I have a Buddy with a trashed S-10 frame. If the steering box is still on it I may run up and take some measurements.
 
#58 ·
I can't stress enough, it was a personal thing for what I wanted my truck to be. It's that simple, it's like I decided to put five spoke Americans on it, that's all.

Brian
 
#65 ·
Both the rockers and my plasma cutter came today. The UPS guy looked just like Santa to me. :)

I spent the time I had today working on the front body mount. I will post some pictures. I made three designs before I got one that was acceptable. I have not drilled the mounting holes. I will do that after I get the inner rocker positioned so I can be sure of it's exact location. I also need to get some heavy material to reinforce it so it won't collapse when I tighten the body down.

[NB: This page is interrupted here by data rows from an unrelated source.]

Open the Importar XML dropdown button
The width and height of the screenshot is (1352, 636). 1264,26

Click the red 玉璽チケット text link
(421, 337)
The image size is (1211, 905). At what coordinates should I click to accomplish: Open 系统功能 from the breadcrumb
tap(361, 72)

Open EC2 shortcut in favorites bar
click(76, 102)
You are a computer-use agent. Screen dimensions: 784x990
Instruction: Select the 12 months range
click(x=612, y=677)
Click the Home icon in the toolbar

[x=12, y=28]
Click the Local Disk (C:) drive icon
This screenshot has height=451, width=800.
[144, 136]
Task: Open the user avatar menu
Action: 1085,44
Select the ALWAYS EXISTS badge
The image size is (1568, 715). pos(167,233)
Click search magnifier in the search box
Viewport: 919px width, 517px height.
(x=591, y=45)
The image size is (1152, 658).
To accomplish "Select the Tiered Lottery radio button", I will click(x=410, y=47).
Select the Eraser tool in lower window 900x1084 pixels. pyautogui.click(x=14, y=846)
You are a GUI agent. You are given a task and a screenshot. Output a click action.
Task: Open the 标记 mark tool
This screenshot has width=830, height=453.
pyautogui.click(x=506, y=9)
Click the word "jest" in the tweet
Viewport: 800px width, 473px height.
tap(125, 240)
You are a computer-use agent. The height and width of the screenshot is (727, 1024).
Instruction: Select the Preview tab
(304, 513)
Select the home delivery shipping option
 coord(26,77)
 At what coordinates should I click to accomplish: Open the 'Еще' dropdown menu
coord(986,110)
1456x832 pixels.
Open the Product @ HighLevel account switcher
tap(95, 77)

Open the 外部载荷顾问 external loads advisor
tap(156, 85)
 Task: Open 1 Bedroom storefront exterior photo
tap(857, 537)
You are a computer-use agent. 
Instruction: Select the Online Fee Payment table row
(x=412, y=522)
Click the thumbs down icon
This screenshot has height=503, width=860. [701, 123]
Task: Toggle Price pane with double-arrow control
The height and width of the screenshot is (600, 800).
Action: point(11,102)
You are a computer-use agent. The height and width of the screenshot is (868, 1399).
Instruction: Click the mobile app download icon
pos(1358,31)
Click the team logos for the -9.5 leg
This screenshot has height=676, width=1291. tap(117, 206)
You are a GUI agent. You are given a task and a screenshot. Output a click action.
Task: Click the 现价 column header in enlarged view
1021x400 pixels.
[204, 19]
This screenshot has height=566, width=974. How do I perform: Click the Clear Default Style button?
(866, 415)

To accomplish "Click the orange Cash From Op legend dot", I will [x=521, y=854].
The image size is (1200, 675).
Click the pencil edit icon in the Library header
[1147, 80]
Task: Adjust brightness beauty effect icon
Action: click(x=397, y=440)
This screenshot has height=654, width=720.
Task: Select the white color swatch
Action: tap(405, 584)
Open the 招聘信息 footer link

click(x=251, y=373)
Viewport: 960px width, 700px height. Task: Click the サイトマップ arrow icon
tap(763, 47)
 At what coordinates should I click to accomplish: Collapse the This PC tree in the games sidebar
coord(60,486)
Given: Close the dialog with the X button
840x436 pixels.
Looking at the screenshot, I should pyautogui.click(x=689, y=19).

Lots of welding left before it is one piece.





 
#68 ·
frame strength

with that much body rust I am wondering how strong the frame is. And wondering why you didn't do it like your merc with a newer chassis-floor. I looked at a 58 Ford retractable hardtop convert that was in bad shape , rusted out like your chevy , and passed it by Too much work for me.
 
#72 ·
John, I see you have things completely under control. While reading through the posts, I had a thought reading all the options on clips, aftermarket pieces and your Mercury build. Would it be a reasonable thought worth any time to consider using a whole frame from a S-10 or other full frame vehicle (forgive me here, but what about a ranger? I think the track is maybe a little narrower than a S-10)? I'm just asking, because I have no specs on width of either frame, simply just a thought. I'm sure it would have to be shortened, I just didn't know if that would solve the issues with the clip width adn matching to the older frame. I have heard of people doing that with the older trucks to save time and money, don't know if it would be an option for the cars or not.

Kelly
 
#73 ·
Thanks for the thought you have given this Kelly. The origional convertible frame has a massive crossmember under it. I really don't believe the bennefits would out way the work that would be required to do the frame swap nor do I believe the end product would be nearly as stiff as the origional frame.

John
 
#77 ·
Here is the basically finished floor brace. The origional purpose of this thread was to show that a car could be built on a budget. There is 3 dollars worth of metal in this brace. It is built out of 5 small pieces of metal and the only tools used were shrinker/stretcher jaws and a mig welder. Of course I also used a 9 dollar die grinder and and my compressor.

The thing you must remember is I enjoy this. The fact that I have a ridiculous amount of time in it is irrelevant to me. I had fun :D



Beside the original one.

 
#81 ·
Okay John, I don't know if people are just trying to be kind and don't want to offend or maybe they just hadn't noticed but I feel it my responsibility to honestly critique the brace you built. I hope your not offended and I'm only pointing out to you what to me is the obvious...Your knew brace doesn't look anything like the original...it's not even the same color...LOL

Great job John, it is truly a labor of love.

Ray
 
#86 ·
Gorsh. Can you guys tell I'm blushing? :D

Here is the lower edge of the toe board.

I had my wife take a picture of me tipping the curved edge of the lower lip on the flat wheel of my English Wheel. This is done by putting a piece of cardboard or something similar under the axle of the lower anvil (wheel) and then working your piece through it tipping the flange you want to bend. After each pass you adjust it with the shrinker/stretcher jaws to add or remove material as needed. Many people use their bead roller with flat dies or tipping dies to do the same thing.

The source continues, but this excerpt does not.